WHAT YOU HAVE TO DO: Reproduce only the part of the material that opens with the line containing "You are a computer-use agent. Image" and closes with the line containing "(x=63, y=10)". Swap "icon" for "button" and leave all else unchanged.

____________

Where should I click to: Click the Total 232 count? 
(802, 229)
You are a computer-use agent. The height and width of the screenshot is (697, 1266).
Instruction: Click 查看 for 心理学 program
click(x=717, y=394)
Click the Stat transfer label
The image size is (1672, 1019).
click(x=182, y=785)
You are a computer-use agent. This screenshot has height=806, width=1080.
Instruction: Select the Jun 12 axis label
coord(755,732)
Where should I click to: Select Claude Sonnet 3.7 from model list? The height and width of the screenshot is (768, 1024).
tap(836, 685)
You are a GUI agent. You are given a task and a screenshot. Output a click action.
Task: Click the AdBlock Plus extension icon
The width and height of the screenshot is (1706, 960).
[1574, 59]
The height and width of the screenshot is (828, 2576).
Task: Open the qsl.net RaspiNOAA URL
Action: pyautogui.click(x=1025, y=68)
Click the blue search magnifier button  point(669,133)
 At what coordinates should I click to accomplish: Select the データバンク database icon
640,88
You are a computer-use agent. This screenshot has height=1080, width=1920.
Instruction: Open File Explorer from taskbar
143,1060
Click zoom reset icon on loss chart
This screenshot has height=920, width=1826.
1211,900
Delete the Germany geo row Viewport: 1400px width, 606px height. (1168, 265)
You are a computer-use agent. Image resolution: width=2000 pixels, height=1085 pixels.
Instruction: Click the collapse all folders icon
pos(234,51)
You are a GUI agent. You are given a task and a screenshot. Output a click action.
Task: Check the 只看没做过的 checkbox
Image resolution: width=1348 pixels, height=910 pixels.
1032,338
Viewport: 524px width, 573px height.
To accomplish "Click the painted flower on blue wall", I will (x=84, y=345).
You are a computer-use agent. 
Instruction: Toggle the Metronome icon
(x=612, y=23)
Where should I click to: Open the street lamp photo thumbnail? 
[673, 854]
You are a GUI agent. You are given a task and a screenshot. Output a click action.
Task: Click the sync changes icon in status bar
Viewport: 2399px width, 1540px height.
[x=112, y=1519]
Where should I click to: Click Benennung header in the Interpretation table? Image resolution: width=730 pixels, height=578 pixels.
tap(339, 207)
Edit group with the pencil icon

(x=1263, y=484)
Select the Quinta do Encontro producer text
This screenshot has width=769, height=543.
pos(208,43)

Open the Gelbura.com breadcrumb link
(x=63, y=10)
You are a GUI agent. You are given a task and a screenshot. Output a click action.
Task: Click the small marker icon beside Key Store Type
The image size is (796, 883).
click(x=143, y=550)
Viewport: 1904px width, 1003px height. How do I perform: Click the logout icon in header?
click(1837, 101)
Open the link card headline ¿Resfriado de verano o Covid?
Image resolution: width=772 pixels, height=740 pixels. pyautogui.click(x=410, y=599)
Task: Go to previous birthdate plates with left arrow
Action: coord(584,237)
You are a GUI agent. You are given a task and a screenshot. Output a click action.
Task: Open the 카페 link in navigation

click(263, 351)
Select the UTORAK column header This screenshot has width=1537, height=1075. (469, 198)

____________

RESPONSE:
You are a computer-use agent. Image resolution: width=2000 pixels, height=1085 pixels.
Instruction: Click the collapse all folders button
pos(234,51)
You are a GUI agent. You are given a task and a screenshot. Output a click action.
Task: Check the 只看没做过的 checkbox
Image resolution: width=1348 pixels, height=910 pixels.
1032,338
Viewport: 524px width, 573px height.
To accomplish "Click the painted flower on blue wall", I will (x=84, y=345).
You are a computer-use agent. 
Instruction: Toggle the Metronome button
(x=612, y=23)
Where should I click to: Open the street lamp photo thumbnail? 
[673, 854]
You are a GUI agent. You are given a task and a screenshot. Output a click action.
Task: Click the sync changes button in status bar
Viewport: 2399px width, 1540px height.
[x=112, y=1519]
Where should I click to: Click Benennung header in the Interpretation table? Image resolution: width=730 pixels, height=578 pixels.
tap(339, 207)
Edit group with the pencil button

(x=1263, y=484)
Select the Quinta do Encontro producer text
This screenshot has width=769, height=543.
pos(208,43)

Open the Gelbura.com breadcrumb link
(x=63, y=10)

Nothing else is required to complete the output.